CHAPTER CXLI.

A SINGULAR ANECDOTE AND NOT MORE SAD THAN TRUE.

Oh penny Pipers, and most painful penners
Of bountiful new Ballads, what a subject,
What a sweet subject for your silver sounds!
                                           BEAUMONT and FLETCHER.

The chance of the Birmingham halfpenny was a rare one. I will not so far wrong the gentle Reader as to suppose that he will doubt the accuracy of any thing which is recorded in this true history; and I seriously assure him that such a halfpenny I have myself seen in those days when the most barefaced counterfeits were in full circulation,—a halfpenny which had a head on either side, and consequently was like the fox in the fable, or a certain noble Marquis, and now more noble Duke when embassador at Petersburg,—not as being double-faced, but as having lost its tail.
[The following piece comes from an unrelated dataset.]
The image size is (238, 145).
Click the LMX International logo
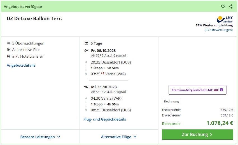click(225, 19)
A rare chance it was, and yet rarer ones have happened.—I remember one concerning a more serious appeal to fortune with the same instrument. An Organist not without some celebrity in his day, (Jeremiah Clark was his name), being hopelessly in love with a very beautiful lady, far above his station in life, determined upon suicide, and walked into the fields to accomplish his purpose. Coming to a retired spot where there was a convenient pond, surrounded with equally convenient trees, he hesitated which to prefer, whether to choose a dry death, or a watery one;—perhaps he had never heard of the old riddle concerning Ælia Lælia Crispis, which no Œdipus has yet solved. But that he might not continue like the Ass between two bundles of hay in the sophism, or Mahomet's coffin in the fable, he tossed a halfpenny in the air to decide whether he should hang or drown himself,—and the halfpenny stuck edgeways in the dirt.

The most determined infidel would at such a moment have felt that this was more than accident. Clark, as may well be supposed went home again; but the salutary impression did not remain upon his poor disordered mind, and he shot himself soon afterwards.